Collection entries

=======

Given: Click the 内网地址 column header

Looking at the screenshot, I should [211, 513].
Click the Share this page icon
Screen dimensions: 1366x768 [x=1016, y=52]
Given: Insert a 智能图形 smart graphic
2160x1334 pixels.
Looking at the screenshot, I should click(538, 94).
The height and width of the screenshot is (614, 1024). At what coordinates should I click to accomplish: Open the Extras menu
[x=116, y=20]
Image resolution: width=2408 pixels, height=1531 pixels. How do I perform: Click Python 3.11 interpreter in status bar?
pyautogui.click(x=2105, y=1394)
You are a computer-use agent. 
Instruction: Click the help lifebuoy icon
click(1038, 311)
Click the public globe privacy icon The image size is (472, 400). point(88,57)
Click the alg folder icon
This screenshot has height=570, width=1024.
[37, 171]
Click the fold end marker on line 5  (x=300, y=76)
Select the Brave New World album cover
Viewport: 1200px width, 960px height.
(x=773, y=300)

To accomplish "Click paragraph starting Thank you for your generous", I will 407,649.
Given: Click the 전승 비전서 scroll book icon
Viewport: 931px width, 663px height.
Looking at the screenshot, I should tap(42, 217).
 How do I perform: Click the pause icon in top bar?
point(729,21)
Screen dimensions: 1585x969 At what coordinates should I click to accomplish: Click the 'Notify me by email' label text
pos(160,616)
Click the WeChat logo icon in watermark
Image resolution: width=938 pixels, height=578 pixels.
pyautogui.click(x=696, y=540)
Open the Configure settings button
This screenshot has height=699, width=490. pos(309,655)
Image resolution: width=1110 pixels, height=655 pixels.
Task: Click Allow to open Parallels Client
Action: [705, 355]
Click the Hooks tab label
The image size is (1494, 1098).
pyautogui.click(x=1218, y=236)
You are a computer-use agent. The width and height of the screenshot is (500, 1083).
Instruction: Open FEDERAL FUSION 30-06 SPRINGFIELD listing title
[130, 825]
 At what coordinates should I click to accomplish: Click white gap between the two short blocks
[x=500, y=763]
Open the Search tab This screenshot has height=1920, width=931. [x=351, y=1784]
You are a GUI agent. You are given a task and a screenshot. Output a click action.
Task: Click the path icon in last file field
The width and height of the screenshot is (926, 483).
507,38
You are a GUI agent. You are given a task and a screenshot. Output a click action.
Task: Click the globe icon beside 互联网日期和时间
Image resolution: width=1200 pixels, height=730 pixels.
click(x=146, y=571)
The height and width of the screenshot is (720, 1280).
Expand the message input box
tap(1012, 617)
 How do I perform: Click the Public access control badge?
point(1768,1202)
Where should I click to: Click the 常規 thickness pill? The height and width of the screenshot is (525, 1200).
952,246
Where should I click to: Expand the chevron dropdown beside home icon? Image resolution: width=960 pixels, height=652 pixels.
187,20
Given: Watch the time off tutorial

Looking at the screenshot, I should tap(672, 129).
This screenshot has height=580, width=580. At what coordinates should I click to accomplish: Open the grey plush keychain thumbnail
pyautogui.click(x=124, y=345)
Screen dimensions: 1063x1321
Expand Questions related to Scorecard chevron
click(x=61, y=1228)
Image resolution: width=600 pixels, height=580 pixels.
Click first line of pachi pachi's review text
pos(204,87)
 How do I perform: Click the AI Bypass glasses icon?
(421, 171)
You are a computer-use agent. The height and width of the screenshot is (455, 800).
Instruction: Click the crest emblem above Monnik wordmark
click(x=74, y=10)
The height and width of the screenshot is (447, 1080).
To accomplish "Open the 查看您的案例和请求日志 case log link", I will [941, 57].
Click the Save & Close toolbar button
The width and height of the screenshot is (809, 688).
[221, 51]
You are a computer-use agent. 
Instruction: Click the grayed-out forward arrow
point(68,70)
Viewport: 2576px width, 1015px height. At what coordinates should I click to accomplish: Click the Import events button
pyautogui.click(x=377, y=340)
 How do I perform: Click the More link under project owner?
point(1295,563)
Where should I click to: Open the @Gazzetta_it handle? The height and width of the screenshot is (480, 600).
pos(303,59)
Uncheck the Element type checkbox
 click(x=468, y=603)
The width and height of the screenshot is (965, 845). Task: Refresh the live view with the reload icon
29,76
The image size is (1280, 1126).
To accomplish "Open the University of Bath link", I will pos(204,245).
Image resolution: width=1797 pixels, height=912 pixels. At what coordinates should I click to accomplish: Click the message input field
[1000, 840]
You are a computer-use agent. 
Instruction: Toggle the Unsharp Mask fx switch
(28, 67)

=======

§ DIRECTION
Copy the listing above word for word, beginning at its first line and ending at the line that contains "[x=116, y=20]".

§ TASK RESULT
Given: Click the 内网地址 column header

Looking at the screenshot, I should [211, 513].
Click the Share this page icon
Screen dimensions: 1366x768 [x=1016, y=52]
Given: Insert a 智能图形 smart graphic
2160x1334 pixels.
Looking at the screenshot, I should click(538, 94).
The height and width of the screenshot is (614, 1024). At what coordinates should I click to accomplish: Open the Extras menu
[x=116, y=20]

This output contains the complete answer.